The state flags are ACPI specific, so we need to translate to
something Linux generic when it moves to the libnvdimm sub-system.
Read-only when the energy source fails is a preventative measure, the
other state flags indicate that data has already been lost.

> Some driver or software might find temporarily writing to those
> locations in-place would be useful (e.g. run fsck before copying
> the repaired filesystem content to another storage device), so we
> shouldn't cut them off unnecessarily.

The read_only attribute can be overridden, i.e. it's only a default
value for safety.
Lijun.Pan@dell.com Nov. 8, 2017, 1:18 a.m. UTC | #4
> -----Original Message-----
> From: Dan Williams [mailto:dan.j.williams@intel.com]
> Sent: Monday, November 6, 2017 5:32 PM
> To: Pan, Lijun <Lijun_Pan@Dell.com>
> Cc: linux-nvdimm@lists.01.org
> Subject: Re: [PATCH] acpi/nfit: export read_only attribute of dimms
> 
> On Mon, Oct 30, 2017 at 1:41 PM, Lijun Pan <Lijun.Pan@dell.com> wrote:
> > Though flags attribute provides enough information about
> > the dimm, it is nice to export the read_only attribute if
> > bit3 of NVDIMM state flag is set.
> > If error is injected by BIOS, bit3 and bit1 are both set.
> > If DIMM is set to read-only by BIOS, bit3 is set.
> > Hence bit3 is good enough to tell whether the dimm is in
> > read-only mode or not.

Stored data:
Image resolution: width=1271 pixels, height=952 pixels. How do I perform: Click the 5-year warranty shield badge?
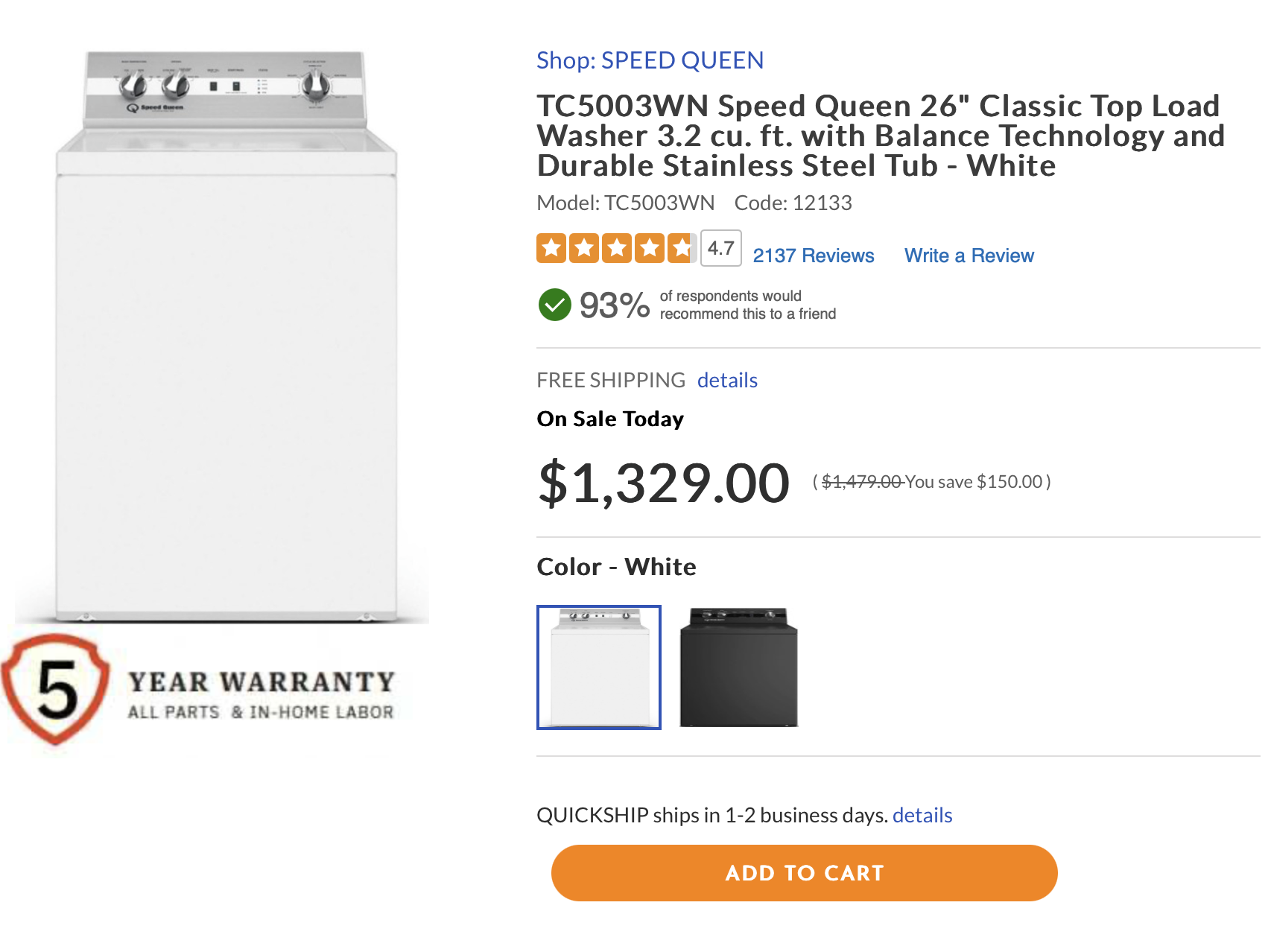coord(55,688)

Set tasks:
1. List every header field, such as "From", that appears in the quoted original message of the NVDIMM thread.
2. Summarize the NVDIMM thread in two sentences.
3. Resume the NVDIMM thread after its final line.
The material placed after the NVDIMM thread is not needed for this work.

Solved tasks:
1. From, Sent, To, Cc, Subject

2. The ACPI-specific state flags must be translated into something Linux generic when they move to the libnvdimm sub-system. Making a DIMM read-only when its energy source fails is a preventative measure that can be overridden, and the quoted patch proposes exporting a read_only attribute whenever bit3 of the NVDIMM state flag is set, since bit3 is set both when BIOS injects an error and when BIOS makes the DIMM read-only.

3.
> 
> Hmm, can you say about more about why we need this additional attribute?
> 
> Applications don't read and write the DIMM directly, they only
> interface with the DIMM through namespaces of a given region. The
> region device already has a 'read_only' attribute. See
> read_only_show() in drivers/nvdimm/region_devs.c.

redhat's cockpit can show the server's info like dimm, cpu, network,etc.
If the read_only attribute is exported, it is easy for the program to check.
I agree read_only status of the specific dimm can be retrieved via checking
bit3 of nvdimm state flag, but it is not explicit.
If 2 nvdimms are interleaved together, region's read_only only shows that
the region is read only, it does not show the 2 underlying physical dimms comprising
the region are read only.
Dan Williams Nov. 8, 2017, 2:17 a.m. UTC | #5
On Tue, Nov 7, 2017 at 5:18 PM,  <Lijun.Pan@dell.com> wrote:
>
>
>> -----Original Message-----
>> From: Dan Williams [mailto:dan.j.williams@intel.com]
>> Sent: Monday, November 6, 2017 5:32 PM
>> To: Pan, Lijun <Lijun_Pan@Dell.com>
>> Cc: linux-nvdimm@lists.01.org
>> Subject: Re: [PATCH] acpi/nfit: export read_only attribute of dimms
>>
>> On Mon, Oct 30, 2017 at 1:41 PM, Lijun Pan <Lijun.Pan@dell.com> wrote:
>> > Though flags attribute provides enough information about
>> > the dimm, it is nice to export the read_only attribute if
>> > bit3 of NVDIMM state flag is set.
>> > If error is injected by BIOS, bit3 and bit1 are both set.
>> > If DIMM is set to read-only by BIOS, bit3 is set.
>> > Hence bit3 is good enough to tell whether the dimm is in
>> > read-only mode or not.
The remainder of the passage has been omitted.